- Poster
- Directed by: Kalaipuli G. Sekaran
- Written by: Kalaipuli G. Sekaran
- Produced by: G. Chamandeeswari
- Starring: Radikaa; Nizhalgal Ravi; Bhanu Chander; Manjula;
- Cinematography: Ravindran
- Edited by: V. T. Vijayan
- Music by: Sangeetha Rajan
- Production company: Renuka Distributors
- Distributed by: Renuka Distributors
- Release date: 19 May 1989;
- Country: India
- Language: Tamil

= Kaaval Poonaigal =

Kaaval Poonaigal is a 1989 Indian Tamil-language political thriller film written and directed by Kalaipuli G. Sekaran. The film stars Radikaa, Nizhalgal Ravi, Bhanu Chander and Manjula. It was released on 19 May 1989.

== Production ==
The film was initially titled Karuppu Poonaigal.
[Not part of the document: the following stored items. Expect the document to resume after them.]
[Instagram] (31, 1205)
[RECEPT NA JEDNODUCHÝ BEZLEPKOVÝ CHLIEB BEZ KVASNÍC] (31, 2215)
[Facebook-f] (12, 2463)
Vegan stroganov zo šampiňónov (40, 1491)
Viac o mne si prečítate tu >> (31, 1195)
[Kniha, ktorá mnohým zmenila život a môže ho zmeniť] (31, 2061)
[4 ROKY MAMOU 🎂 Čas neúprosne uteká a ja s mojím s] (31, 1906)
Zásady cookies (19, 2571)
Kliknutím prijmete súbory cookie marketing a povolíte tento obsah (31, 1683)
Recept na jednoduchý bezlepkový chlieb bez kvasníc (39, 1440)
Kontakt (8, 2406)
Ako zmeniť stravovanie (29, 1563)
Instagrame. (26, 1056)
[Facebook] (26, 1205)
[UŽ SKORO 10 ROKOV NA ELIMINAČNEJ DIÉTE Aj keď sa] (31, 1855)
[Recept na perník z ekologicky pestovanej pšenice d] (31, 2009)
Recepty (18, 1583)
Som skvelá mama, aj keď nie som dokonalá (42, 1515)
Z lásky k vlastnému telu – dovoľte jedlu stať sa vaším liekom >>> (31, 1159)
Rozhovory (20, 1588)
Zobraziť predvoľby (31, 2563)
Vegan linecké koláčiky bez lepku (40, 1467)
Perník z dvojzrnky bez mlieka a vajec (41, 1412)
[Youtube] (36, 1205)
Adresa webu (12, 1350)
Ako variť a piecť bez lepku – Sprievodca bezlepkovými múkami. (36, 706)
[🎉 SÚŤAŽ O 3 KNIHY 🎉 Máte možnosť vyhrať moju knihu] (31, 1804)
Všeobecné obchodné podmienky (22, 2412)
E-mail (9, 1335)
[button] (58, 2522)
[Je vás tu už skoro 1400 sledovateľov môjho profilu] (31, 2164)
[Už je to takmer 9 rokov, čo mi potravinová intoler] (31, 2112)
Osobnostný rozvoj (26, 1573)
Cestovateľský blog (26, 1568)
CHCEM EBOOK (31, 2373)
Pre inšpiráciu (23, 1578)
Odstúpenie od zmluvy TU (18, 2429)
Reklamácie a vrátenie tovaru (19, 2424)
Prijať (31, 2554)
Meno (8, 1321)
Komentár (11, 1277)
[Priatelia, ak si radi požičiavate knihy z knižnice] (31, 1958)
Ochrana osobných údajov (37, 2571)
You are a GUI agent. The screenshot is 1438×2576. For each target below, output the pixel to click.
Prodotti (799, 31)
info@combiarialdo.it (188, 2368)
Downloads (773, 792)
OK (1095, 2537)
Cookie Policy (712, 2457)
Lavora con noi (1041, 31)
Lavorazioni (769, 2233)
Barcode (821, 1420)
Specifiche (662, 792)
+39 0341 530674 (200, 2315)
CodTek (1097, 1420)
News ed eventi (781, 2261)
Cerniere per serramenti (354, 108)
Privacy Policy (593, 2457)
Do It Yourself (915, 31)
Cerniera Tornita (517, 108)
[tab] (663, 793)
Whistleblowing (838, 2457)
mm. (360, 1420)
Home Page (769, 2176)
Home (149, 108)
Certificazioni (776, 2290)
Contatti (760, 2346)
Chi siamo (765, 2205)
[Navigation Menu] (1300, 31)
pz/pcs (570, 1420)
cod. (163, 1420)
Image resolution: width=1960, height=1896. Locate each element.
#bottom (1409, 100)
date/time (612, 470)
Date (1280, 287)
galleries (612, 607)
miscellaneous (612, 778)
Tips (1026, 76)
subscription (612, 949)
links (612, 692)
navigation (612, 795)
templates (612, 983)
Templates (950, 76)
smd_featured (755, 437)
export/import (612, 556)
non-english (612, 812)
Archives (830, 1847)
Because of its storyline revolving around an assassination attempt on the hospitalised Chief Minister M. G. Ramachandran, though the story was fictional, the film became controversial and there were calls for its banning. The hospital scenes were shot at an actual hospital in Porur.

== Soundtrack ==
The music was composed by Sangeetha Rajan. The film was promoted as being the first in Tamil cinema to use 4 track stereophonic sound.

Track listing
| No. | Title | Singer(s) | Length |
|---|---|---|---|
| 1. | "Chinna Sirusukalae" | S. P. Balasubrahmanyam | 5:12 |
| 2. | "Nenjam Kalangiduthey" | S. P. Balasubrahmanyam | 5:33 |
| 3. | "Ragame Padume" | K. S. Chithra | 6:04 |
| 4. | "Rasanaiyya Rasanaiyya" | K. S. Chithra | 5:30 |
| Total length: |  |  | 22:19 |

== Release and reception ==
Kaaval Poonaigal was released on 19 May 1989. P. S. S. of Kalki appreciated the performances of Radikaa, Manjula and Ravi, but felt the fight scenes were too long and dragging.